Trafficking fears as Haiti children go missing
- Category: Children disappearing in fostercare
- Created: Tuesday, 24 January 2017 22:33
- Written by Alecomm2
United Nations officials say children have gone missing from hospitals in Haiti since the devastating January 12 earthquake, raising fears of trafficking for adoption abroad.
"We have documented around 15 cases of children disappearing from hospitals and not with their own family at the time," said UNICEF adviser Jean Luc Legrand.
"UNICEF has been working in Haiti for many years and we knew the problem with the trade of children in Haiti that existed already beforehand.
"Unfortunately, many of these trade networks have links with the international adoption market."
The agency said it had warned countries during the past week not to step up adoptions from Haiti in the immediate wake of the quake.
However several are fast-tracking adoption procedures already under way, including Belgium, Canada, France, Germany, the Netherlands, Spain and the United States.
Mr Legrand said the situation was similar to the aftermath of the tsunami in Asia five years ago.

> [DATA BLOCK]:

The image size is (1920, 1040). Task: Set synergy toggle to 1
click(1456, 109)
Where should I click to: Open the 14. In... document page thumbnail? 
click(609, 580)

> [ACTIVITIES]:
**A.** Which countries does the article on missing children in Haiti name as fast-tracking adoption procedures already under way?
**B.** Continue the article on missing children in Haiti, starting after its last sentence.

> [WRITTEN RESPONSES]:
**A.** Belgium, Canada, France, Germany, the Netherlands, Spain and the United States.

**B.**
Trafficking networks were springing into action immediately after the disaster and taking advantage of the weakness of local authorities and relief coordination "to kidnap children and get them out of the country".
Rupert Colville, a spokesman for the office of the UN High Commissioner for Human Rights, said child enslavement and trafficking in Haiti was "an existing problem and could easily emerge as a serious issue over the coming weeks and months".
The UN mission in Haiti has stepped up surveillance of roads, UNICEF officials said.
Mr Legrand said there was separate but only anecdotal evidence of people taking children by road to the neighbouring Dominican Republic and loading children on to planes.
"We have seen over the past years many children being taken out of the country without any legal procedure," he said.
"This is going on. This is happening now. We are starting to have the first evidence of that, this is unquestionable."
He was unable to give details on the 15 missing children or their condition or clearly connect the anecdotal observations in Haiti's chaos with trafficking.
The cases were documented by social workers and by partner non-governmental organisations working for UNICEF in hospitals.
Meanwhile, a pair of brief but relatively strong aftershocks have rocked the capital Port-au-Prince 10 days after the earthquake demolished much of the city.
Some residents ran in panic from concrete buildings, fearing a repeat of the collapses that last week killed at least 75,000 people.
Others are now accustomed to the tremors which still strike every day, and most residents remained concentrated on the struggle to survive and rebuild a semblance of normal economic and social life amid the ruins.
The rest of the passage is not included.